Read this if you are a community bank.

The Federal Deposit Insurance Corporation (FDIC) recently issued its fourth quarter 2020 Quarterly Banking Profile. The report provides financial information based on call reports filed by 5,001 FDIC-insured commercial banks and savings institutions. The report also contains a section specific to community bank performance. In fourth quarter 2020, this includes the financial information of 4,559 FDIC-insured community banks. Here are our key takeaways from the community bank section of the report:

  • There was a $1.3 billion increase in quarterly net income from a year prior despite a 38.1% increase in provision expense and continued net interest margin (NIM) compression. This increase was mainly due to loan sales, which were up 159.2% from 2019. Year-over-year, net income is up 3.6%. However, the percentage of unprofitable community banks rose from 3.7% in 2019 to 4.4% in 2020.
  • Provision expense for the year increased $4.1 billion (a 141.6% increase) from 2019.
  • Year-over-year NIM declined 27 basis points to 3.39%. The average yield on earning assets fell 61 basis points to 4.00%.
  • Net operating revenue increased by $3.4 billion from fourth quarter 2019, a 14.5% increase. This increase is attributable to higher revenue from loan sales (increased $1.8 billion, or 159.2%) and an increase in net interest income.
  • Non-interest expenses increased 10.4% from fourth quarter 2019. This increase was mainly attributable to salary and benefit expenses, which saw an increase of $1.1 billion (12.6%). That being said, average assets per employee increased 16% from fourth quarter 2019.
  • Trends in loans and leases showed a moderate contraction from third quarter 2020, decreasing by 1.6%. This contraction was mainly seen in the C&I loan category, which was driven by a reduction in Paycheck Protection Program (PPP) loan balances. However, total loans and leases increased by 10.3% from fourth quarter 2019. Although all major loan categories expanded in 2020, the majority of growth was seen in C&I loans, which accounted for approximately two-thirds of the year-over-year increase in loans and leases. However, keep in mind, C&I loans include PPP loans that were originated in the first half of 2020.
  • Nearly all community banks reported an increase in deposit volume during the year. Growth in deposits above the insurance limit drove the annual increase while alternative funding sources, such as brokered deposits, declined.
  • Average funding costs fell 33 basis points to 61 basis points for 2020.
  • Noncurrent loans (loans 90 days or more past due or in nonaccrual status) increased $1.5 billion (12.8%) from fourth quarter 2019 as noncurrent balances in all major loan categories grew. However, the noncurrent rate remained relatively stable compared to fourth quarter 2019 at 77 basis points, partly due to strong year-over-year loan growth.
  • Net charge-offs decreased 4 basis points from fourth quarter 2019 to 15 basis points. The net charge-off rate for C&I loans declined most among major loan categories having decreased 24 basis points.
  • The average community bank leverage ratio (CBLR) for the 1,844 banks that elected to use the CBLR framework was 11.2%.
  • The number of community banks declined by 31 to 4,559 from third quarter 2020. This change includes two new community banks, four banks transitioning from non-community to community banks, three banks transitioning from community to non-community banks, 30 community bank mergers or consolidations, two community bank self-liquidations, and two community bank failures.
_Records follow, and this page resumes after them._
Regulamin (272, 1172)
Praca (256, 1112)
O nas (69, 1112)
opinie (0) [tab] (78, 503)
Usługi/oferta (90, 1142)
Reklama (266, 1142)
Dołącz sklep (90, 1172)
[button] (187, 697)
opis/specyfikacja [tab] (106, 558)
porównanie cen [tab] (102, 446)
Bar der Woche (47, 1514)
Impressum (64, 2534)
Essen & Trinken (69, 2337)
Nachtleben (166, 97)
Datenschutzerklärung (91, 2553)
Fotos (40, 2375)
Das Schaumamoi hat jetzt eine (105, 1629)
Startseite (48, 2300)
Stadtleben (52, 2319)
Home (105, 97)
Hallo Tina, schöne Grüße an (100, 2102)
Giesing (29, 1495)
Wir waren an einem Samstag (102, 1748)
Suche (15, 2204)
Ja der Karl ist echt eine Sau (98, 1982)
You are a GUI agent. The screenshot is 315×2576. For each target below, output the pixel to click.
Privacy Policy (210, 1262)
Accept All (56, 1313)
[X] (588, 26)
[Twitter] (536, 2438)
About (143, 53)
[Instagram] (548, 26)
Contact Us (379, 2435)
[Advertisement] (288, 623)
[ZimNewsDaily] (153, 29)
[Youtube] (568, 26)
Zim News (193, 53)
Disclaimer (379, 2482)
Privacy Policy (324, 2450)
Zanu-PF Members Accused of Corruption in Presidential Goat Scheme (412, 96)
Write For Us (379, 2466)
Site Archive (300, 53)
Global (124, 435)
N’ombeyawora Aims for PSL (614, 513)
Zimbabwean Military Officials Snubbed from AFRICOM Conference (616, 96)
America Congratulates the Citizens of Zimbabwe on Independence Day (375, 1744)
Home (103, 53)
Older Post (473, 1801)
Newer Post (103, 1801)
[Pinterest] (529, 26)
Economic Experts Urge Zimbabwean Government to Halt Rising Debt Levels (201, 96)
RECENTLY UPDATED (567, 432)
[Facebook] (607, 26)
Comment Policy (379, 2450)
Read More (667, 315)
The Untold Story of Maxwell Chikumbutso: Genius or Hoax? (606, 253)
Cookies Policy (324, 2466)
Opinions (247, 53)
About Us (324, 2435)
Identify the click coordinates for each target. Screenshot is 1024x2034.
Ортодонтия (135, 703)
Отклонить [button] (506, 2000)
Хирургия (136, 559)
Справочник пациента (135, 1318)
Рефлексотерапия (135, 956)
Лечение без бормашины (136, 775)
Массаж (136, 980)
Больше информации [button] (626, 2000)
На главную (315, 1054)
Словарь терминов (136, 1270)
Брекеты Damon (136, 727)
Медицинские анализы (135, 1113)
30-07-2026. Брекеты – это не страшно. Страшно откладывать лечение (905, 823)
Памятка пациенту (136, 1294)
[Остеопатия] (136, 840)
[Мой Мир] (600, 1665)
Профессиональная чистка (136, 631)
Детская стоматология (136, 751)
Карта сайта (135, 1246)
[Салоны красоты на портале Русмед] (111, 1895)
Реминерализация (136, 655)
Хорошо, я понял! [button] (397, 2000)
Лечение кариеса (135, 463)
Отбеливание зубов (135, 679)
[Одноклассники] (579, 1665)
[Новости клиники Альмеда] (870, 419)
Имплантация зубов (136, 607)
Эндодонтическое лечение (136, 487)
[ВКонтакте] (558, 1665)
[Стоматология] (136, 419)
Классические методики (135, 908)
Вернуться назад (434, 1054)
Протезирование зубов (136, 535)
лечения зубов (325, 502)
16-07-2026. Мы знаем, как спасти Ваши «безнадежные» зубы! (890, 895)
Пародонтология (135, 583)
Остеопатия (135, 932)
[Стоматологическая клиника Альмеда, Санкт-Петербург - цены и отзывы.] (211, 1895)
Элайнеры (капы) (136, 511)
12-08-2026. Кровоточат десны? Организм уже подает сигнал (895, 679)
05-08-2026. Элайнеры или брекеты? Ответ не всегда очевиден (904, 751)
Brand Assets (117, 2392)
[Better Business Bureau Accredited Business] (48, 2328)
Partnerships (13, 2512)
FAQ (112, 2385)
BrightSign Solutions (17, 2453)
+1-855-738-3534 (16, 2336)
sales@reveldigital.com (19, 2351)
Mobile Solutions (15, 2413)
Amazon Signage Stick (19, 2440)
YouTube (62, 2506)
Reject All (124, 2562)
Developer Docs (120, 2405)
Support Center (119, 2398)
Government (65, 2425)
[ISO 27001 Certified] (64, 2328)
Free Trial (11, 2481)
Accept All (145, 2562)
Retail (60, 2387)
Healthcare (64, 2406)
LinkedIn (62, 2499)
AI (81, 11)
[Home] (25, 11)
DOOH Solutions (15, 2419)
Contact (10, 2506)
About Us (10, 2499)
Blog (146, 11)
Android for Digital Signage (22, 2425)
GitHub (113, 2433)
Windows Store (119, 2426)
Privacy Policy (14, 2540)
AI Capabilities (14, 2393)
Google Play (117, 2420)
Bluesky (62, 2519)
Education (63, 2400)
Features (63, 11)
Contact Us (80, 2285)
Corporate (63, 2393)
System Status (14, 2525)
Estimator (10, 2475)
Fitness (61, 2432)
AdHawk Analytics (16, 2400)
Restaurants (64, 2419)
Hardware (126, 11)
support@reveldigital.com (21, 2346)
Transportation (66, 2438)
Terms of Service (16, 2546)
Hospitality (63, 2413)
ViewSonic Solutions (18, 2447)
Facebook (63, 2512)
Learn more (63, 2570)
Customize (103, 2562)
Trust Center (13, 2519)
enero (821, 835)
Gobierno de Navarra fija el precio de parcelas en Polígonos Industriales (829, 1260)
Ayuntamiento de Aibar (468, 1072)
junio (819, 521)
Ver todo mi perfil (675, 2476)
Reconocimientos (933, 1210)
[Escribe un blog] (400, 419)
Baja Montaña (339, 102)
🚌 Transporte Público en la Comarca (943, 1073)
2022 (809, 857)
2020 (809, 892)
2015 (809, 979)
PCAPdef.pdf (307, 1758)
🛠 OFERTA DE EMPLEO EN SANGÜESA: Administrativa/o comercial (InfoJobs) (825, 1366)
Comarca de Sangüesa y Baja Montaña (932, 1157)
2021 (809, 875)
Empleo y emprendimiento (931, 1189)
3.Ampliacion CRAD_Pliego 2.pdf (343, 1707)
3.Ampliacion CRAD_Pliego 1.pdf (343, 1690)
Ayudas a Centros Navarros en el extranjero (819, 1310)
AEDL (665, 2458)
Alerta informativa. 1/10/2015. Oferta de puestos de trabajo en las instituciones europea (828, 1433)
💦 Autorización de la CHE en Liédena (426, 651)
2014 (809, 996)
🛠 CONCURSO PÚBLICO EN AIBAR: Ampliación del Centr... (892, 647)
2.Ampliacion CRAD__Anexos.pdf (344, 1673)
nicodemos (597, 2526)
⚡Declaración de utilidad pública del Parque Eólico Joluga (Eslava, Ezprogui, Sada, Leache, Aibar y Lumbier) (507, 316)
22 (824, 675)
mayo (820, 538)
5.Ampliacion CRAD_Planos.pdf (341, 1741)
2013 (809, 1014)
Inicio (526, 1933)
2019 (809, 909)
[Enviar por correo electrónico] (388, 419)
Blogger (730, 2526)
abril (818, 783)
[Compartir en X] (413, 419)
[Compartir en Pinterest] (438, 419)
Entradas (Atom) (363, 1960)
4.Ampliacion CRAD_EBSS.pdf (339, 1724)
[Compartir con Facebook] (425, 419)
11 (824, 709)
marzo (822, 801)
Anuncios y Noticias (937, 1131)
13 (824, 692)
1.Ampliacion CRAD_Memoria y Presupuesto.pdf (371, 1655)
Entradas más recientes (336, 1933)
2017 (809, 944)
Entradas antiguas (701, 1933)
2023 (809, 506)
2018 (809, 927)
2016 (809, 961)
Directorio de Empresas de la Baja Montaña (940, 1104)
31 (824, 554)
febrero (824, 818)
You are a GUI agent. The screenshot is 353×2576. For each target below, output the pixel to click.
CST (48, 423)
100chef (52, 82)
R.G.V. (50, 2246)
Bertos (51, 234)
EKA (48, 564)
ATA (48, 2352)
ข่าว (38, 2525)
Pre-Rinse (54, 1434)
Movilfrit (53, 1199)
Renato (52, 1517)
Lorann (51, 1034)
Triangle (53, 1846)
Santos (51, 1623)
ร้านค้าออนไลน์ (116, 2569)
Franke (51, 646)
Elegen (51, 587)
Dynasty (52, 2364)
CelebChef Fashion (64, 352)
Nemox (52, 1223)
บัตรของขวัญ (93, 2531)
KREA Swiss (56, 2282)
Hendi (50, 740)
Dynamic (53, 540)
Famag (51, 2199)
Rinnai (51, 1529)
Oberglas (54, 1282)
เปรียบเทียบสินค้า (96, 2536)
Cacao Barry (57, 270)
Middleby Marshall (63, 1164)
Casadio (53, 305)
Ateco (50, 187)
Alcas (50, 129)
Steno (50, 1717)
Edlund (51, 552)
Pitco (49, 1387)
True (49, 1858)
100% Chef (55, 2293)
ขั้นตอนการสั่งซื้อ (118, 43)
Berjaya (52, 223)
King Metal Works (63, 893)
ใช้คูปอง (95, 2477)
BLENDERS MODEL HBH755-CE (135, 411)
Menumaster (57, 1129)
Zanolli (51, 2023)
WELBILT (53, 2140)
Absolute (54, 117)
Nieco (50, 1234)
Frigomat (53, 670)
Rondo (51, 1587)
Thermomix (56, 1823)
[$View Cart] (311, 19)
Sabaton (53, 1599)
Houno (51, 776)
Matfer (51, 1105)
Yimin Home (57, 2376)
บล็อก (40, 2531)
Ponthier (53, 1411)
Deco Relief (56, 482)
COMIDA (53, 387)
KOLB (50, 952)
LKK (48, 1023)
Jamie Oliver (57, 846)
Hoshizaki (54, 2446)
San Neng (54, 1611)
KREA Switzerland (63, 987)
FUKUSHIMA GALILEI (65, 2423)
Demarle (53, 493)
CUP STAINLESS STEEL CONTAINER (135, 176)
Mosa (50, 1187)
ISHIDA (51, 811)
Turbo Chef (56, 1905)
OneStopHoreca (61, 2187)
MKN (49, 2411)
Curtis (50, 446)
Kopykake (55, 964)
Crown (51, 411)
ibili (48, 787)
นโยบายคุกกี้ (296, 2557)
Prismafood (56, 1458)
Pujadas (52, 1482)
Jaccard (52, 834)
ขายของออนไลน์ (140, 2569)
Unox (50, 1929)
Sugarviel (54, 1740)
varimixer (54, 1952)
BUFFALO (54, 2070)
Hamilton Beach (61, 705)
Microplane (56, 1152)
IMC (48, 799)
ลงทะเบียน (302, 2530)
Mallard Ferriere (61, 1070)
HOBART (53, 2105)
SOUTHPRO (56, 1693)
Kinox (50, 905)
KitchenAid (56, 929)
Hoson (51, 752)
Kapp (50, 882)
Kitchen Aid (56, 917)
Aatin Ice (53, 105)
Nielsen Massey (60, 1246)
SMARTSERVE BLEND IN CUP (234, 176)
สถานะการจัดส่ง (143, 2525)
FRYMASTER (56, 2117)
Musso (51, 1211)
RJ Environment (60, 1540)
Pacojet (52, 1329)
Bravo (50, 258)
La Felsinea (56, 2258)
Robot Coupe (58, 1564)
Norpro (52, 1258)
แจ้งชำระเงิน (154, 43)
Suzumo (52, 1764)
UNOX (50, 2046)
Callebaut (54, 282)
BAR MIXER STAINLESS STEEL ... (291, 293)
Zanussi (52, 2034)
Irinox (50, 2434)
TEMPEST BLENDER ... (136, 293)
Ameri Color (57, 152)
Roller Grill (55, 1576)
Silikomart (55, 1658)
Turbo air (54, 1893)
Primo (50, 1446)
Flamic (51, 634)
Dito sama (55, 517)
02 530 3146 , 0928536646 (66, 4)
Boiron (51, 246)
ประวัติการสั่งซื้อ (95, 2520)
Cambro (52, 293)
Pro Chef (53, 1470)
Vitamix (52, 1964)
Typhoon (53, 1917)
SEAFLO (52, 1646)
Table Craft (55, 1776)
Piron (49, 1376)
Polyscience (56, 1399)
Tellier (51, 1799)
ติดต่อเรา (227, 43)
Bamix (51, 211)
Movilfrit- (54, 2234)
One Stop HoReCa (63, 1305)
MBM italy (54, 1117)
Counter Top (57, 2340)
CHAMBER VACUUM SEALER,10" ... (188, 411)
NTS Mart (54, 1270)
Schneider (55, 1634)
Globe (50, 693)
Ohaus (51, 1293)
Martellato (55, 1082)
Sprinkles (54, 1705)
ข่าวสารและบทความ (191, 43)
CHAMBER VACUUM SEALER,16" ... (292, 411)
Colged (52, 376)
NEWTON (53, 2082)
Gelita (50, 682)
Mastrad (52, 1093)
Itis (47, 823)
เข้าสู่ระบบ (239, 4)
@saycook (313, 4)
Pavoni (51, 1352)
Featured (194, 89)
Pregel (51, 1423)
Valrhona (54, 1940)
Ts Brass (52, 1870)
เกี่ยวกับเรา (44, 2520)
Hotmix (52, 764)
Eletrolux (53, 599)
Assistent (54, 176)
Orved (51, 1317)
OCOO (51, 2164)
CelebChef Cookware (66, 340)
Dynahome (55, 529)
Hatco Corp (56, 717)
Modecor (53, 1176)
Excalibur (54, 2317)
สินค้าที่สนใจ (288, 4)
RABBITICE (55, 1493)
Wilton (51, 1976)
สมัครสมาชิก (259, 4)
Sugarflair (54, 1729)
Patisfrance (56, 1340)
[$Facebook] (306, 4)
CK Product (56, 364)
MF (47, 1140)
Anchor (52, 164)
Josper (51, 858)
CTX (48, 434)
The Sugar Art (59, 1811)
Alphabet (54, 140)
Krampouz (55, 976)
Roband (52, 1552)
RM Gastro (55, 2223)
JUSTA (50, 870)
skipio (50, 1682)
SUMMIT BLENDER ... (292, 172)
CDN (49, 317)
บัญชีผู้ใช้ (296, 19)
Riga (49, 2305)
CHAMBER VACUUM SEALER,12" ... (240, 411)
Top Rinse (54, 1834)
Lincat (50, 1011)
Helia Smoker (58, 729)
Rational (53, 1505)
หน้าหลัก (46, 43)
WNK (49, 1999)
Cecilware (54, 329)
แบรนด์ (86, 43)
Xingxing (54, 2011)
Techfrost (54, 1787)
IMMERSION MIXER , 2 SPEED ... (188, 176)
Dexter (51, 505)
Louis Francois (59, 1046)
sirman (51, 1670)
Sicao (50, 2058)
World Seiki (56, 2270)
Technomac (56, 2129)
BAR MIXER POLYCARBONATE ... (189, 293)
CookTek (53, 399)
2020 was a strong year for community banks, as evidenced by the increase in year-over-year net income of 3.6%. However, tightening NIMs will force community banks to either find creative ways to increase their NIM, grow their earning asset bases, or find ways to continue to increase non-interest income to maintain current net income levels. Some community banks have already started dedicating more time to non-traditional income streams, as evidenced by the 40.1% year-over-year increase in non-interest income.

Furthermore, much uncertainty still exists. For instance, although significant charge-offs have not yet materialized, the financial picture for many borrowers remains uncertain. And payment deferrals have made some credit quality indicators, such as past due status, less reliable. The ability of community banks to maintain relationships with their borrowers and remain apprised of the results of their borrowers’ operations has never been more important.

As always, please don’t hesitate to reach out to BerryDunn’s Financial Services team if you have any questions. We're here to help.
 

Article
FDIC issues its fourth quarter 2020 Quarterly Banking Profile

Read this if you are an employee benefit plan fiduciary.

This article is the second in a series to help employee benefit plan fiduciaries better understand their responsibilities and manage the risks of non-compliance with Employee Retirement Income Security Act (ERISA) requirements. In our last article, we looked into the background of ERISA, which established important standards for the sound operation of employee benefit plans, as well as who is and isn’t a plan fiduciary, and what their responsibilities are. 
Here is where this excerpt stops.